Online retailers are being urged to tighten security policies over the Christmas rush to prevent shoppers losing faith in purchasing over the internet, security experts warned today.
NTA Monitor noted that online retailers will have their busiest Christmas season yet, as site visits increase by eight percent compared to Christmas last year.
However, the Association for Payment Clearing Services warned that card-not-present fraud is on the increase since the introduction of chip and Pin.
Roy Hills, technical director at NTA Monitor, urged online retailers to tighten their security policies to prevent this type of crime escalating.

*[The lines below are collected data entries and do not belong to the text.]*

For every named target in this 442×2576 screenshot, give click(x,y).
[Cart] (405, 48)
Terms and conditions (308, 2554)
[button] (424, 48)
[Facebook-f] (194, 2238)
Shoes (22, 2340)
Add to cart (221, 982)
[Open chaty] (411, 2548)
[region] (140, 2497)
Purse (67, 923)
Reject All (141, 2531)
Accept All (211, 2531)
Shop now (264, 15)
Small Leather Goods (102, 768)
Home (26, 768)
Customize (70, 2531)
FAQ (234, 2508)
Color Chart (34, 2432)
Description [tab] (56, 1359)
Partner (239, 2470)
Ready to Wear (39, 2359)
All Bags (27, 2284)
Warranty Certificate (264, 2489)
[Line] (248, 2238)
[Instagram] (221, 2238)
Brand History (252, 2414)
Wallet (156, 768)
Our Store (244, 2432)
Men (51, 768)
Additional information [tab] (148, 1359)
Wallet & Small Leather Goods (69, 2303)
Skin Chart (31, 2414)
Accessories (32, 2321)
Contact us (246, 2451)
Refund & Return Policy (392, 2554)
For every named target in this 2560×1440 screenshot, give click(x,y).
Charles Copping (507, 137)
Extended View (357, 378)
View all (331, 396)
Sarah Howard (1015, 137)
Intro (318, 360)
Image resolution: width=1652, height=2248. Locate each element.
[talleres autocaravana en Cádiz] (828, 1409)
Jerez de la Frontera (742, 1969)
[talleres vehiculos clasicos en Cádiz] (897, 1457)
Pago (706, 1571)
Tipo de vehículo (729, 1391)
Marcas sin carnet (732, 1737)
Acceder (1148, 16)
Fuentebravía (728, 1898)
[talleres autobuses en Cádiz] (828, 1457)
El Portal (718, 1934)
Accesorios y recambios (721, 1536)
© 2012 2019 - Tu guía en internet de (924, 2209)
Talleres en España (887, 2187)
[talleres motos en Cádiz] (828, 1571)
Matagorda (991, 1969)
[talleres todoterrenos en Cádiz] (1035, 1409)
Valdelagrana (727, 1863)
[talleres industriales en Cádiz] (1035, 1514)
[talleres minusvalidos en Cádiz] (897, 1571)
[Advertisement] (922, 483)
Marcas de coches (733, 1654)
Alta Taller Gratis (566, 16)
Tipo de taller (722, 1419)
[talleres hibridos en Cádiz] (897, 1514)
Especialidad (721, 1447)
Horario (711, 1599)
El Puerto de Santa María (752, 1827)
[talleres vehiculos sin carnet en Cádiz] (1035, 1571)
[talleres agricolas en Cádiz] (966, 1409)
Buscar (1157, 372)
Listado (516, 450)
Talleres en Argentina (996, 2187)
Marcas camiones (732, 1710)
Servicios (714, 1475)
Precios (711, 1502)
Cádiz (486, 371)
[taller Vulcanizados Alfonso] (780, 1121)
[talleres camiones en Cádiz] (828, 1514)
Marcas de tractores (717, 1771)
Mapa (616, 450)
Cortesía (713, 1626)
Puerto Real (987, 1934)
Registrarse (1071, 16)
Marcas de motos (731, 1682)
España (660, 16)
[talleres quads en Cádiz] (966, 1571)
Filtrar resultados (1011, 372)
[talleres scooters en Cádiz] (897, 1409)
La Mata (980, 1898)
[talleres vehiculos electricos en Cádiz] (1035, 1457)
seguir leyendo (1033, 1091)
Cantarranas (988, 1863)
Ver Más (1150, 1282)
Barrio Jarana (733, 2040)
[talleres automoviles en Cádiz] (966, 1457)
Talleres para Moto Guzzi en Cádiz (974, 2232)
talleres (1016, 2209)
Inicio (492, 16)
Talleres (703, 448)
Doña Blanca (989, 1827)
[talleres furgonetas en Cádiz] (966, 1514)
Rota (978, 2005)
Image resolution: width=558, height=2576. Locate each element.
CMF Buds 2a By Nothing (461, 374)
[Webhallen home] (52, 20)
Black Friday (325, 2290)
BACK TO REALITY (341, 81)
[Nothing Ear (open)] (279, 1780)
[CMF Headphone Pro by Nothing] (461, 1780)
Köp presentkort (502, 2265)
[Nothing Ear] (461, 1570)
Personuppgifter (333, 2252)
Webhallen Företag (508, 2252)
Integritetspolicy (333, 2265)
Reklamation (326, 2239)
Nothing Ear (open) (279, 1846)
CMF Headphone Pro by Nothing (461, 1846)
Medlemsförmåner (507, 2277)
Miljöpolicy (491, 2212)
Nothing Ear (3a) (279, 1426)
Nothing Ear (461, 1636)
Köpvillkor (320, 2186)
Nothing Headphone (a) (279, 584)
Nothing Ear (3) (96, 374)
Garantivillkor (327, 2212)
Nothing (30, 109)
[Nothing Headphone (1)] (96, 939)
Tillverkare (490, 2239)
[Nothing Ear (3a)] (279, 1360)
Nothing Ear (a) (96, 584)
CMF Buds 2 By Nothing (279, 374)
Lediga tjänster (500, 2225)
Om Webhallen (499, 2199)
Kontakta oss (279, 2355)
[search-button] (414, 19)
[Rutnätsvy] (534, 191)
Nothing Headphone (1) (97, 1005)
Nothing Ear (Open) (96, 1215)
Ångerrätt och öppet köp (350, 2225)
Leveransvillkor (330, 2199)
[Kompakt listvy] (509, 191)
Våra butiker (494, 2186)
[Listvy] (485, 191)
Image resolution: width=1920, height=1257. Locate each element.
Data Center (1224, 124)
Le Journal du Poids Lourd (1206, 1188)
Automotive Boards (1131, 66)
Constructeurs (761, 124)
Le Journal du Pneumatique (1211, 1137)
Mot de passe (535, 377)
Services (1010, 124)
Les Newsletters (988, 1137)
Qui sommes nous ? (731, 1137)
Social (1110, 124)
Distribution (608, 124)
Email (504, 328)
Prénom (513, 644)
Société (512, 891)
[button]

"It is just a question of companies taking some easy precautions and having a clear security policy which is adhered to, but many online retailers are still leaving themselves and their customers exposed," he said.
"Unfortunately, many websites do not carry out adequate security checks. I have lost count of the number of websites that do not bother to send a notification to my billing address if I get an order delivered elsewhere."
More online retailers are taking precautions against hackers sniffing credit card details in transit, but a substantial number do not adequately protect against the use of cloned or stolen cards, according to Hills.
NTA advises retailers to ensure that they ask for the billing address as part of the online transaction, as requesting only a delivery address may enable fraudsters to place an order without confirming the card's registered address.
Web retailers should also ensure that they deliver goods to the card billing address. This makes it less likely that someone can use stolen details to purchase goods at a website.
Online retailers that need to offer the service of sending the goods to an alternative address should always send an order acknowledgement to the billing address to make sure that the card owner is aware of the purchase.
An additional security precaution should be to ask for the last three digits on the reverse of the card, known as the Card Security Code.
Hills advises Web shoppers to look for websites that show a browser padlock symbol to indicate a 'secure session'.
Shoppers should not use a website that does not provide a landline telephone number or full address, and should destroy all receipts and statements before disposal.
It is also good practice to check bank statements carefully each month to look for unusual transactions.